While Dowe acknowledges the climate Trump’s election has ushered in will have an impact on Black academia and the scholarship, she believes there needs to be concrete, solidarity efforts between Black, non-Black and white-allied scholars to combat the educational fascism that will increase under the Trump administration.
“We are heading in a direction where there will be greater scrutiny about our scholarship and teaching. This is not the time for faculty to hide but continue to do the work of exposing inequality and equipping our students to be critical,” Dowe said.
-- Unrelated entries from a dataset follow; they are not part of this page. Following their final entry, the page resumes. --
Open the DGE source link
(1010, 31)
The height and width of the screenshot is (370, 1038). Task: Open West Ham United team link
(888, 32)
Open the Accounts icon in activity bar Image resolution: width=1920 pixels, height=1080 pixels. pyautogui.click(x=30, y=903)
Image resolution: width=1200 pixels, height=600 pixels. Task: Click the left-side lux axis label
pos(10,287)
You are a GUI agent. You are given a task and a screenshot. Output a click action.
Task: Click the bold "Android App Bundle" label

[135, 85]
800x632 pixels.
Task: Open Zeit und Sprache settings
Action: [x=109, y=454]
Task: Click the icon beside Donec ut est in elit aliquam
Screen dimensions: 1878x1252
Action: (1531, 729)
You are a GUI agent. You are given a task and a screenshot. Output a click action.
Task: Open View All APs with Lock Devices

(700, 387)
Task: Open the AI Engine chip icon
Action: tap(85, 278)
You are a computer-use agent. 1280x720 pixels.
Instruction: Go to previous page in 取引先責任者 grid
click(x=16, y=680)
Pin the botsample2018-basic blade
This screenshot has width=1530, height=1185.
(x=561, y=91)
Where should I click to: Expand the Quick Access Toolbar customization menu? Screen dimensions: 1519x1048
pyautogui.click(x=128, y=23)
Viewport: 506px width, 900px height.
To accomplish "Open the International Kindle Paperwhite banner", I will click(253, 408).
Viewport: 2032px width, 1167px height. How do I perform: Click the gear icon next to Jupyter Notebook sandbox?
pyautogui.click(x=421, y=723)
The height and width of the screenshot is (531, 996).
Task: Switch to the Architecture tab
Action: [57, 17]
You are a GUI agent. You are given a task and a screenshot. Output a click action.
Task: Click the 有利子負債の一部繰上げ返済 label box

“It is important for us to work with Latino and Asian faculty and others who are often small in number and marginalized to organize and engage with other faculty and administrators to [not only] state concerns, but also to develop strategies on how to handle class room disruptions and cyber-stalking such as watch lists and other aggressions,” she continued.
“This cannot be done in silos; coalition work has to happen to secure our positions on our campuses.”
In her piece, “On The Persistence of White Supremacy”, Dr. Crystal M. Fleming writes a powerful and poignant call-to-action for Black scholars to continue to use their positions, voices and work to combat Trump and social injustices which pervade society-at-large:
“We are in an era when it is more urgent than ever for black academics to deepen our understanding of historical patterns, to foster what I refer to in my work as ‘racial temporality’—a capacity for making links between the racial past and present. We must also acknowledge our disciplines’ complicity in reproducing the enduring domination of elite, white men. We must help our students (and, yes, our colleagues and fellow citizens) recognize white supremacy—the socio-political dominance of people socially defined as white—in our institutions, neighborhoods, communities and everyday socialization. It is not merely in the explicit hatred of the Ku Klux Klan (KKK), white nationalist thugs, or the president-elect’s rhetoric.”
Following in the same ethos as Fleming, the rise of Trump will only affect Black academic scholarship if Black academics allow him or his followers to do so. As Fleming so eloquently puts, there is no room for “cowardice or careerism in the face of rising fascism and overt violence against a wide range of minorities.” With this, it is time for Black scholars to assert our academic and political agency — a right which our ancestors fought and died for us to have; a freedom that they unfortunately, in their time, were not afforded to revel in. Returning to the blueprints of Black scholarship, it is time to unify and continue the academic legacy of our Black predecessors, who catalyzed the path to understanding the systemic inequities and oppression which disenfranchised groups face. For Black academics, it is time to rise for the late Dr. Frances Cress-Welsing; for Dr. Fanny Jackson Coppin; for Dr. Ronald Walters; for Dr. Manning Marable; for Dr. Georgiana R. Simpson; for Dr. Sadie Tanner Mossell Alexander; and for Dr. W.E.B. DuBois.
Following in the same vein of Howard University’s mantra for its 150th anniversary “The Time Is Always Now”, the time is always now to rise to the occasion and knock down the doors of bigotry; not just for ourselves, but for the generations to come, so they too can see that Black academics did not remain silent and complicit, during an era of explicit hate and violence.